Hm, where to begin. When I first finished Daniel Quinn’s philosophical novel, Ishmael (1992, 3.94, 4.2), as an older teen, I spent four days in agnostic turmoil. My faith in God shaken, I somehow found my way back in the end. However, my life certainly wasn’t the same, and I would often remember this novel as the years wore on, intent on comparing it to the religion of my upbringing, and on showing all the world how the telepathic gorilla narrating Quinn’s philosophical ideas had gotten it all wrong.
Fast forward ten years and here I am, reading it again to finally stick a fork in it for once and for all.
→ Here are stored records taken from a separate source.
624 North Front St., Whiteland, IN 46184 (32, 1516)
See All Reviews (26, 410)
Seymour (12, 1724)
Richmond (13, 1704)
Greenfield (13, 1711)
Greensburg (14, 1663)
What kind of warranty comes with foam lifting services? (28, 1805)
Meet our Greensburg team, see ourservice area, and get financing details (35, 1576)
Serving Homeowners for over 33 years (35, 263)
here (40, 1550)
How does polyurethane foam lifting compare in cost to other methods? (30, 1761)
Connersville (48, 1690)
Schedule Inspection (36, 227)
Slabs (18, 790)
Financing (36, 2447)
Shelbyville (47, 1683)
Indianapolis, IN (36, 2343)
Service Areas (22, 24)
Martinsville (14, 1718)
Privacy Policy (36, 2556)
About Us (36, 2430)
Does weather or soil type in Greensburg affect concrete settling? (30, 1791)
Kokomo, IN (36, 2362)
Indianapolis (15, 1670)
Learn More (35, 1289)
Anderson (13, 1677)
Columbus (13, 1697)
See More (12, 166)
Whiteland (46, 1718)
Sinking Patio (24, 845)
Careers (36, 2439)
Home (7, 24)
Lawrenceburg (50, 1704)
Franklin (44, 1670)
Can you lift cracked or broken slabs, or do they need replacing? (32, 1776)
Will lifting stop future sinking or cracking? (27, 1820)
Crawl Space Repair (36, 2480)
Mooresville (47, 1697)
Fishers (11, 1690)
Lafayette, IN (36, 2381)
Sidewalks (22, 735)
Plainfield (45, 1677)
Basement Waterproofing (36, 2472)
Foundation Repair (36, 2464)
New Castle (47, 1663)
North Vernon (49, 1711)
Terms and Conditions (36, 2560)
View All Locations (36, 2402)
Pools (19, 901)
Online reviews are positive on the whole, but a longer glance quickly shows this is but a result of averaging extreme polarization. I fell into the “this book has changed my life” category as a teen; as a young adult, I remain convinced so, but see that it also oversimplified many things, and that it isn’t as steeped in science as it seems at first blush. However, its central tenet is something I’m slowly coming to accept: that humans may just be another stepping stone on the road that is evolution, or, in a philosophy contradicting that of many of the world’s main religions, that humans aren’t the purpose of creation. Something that hits you rather hard when you’re a young, devout Catholic.
Ishmael does this in a few ways, primarily through examining the agricultural revolution and a few biblical myths in a new light. To be frank, a lot of the conclusions Quinn draws (especially his biblical interpretations) felt like pulling teeth. This is the main reason this book gets only ★★★¼ stars. There is no character development beyond a depressed yuppie I’d hate to meet in a bar and an omniscient-seeming gorilla with a pseudoscientific backing explaining how he came about his telepathy, the point of which seems to be less explanatory than it does to subtly sneak him into your mind as a competent authority on anthropology. I mean, if he figured out telepathy, what he says must be true… right?
Plot development gets a shy ¼ star, and even this only because of its pretty interesting reinterpretations; complexity the same because a lot of its style was reminiscent of flaying a dead horse, with the main character seeming to only pause his “why’s” to drop an “I don’t know” (though to my adolescent mind even this was ravishing). However, where this book really shines is originality: two stars! It is certainly one of those reads that divide your life into before and after segments. Recommendability sneaks in a full ¾ stars for this reason — I’d recommend it to anyone who was raised with a pretty traditional, mainstream way of thinking, and who may be ready to explore less familiar philosophical territory — especially young adults. At the very least, it will teach you to question things; though painful, the philosophy with which it leaves you will be stronger if only because it will now be something you actively chose. Just be careful of cognitive dissonance — make sure you’re ready to follow the truth, wherever that may lead.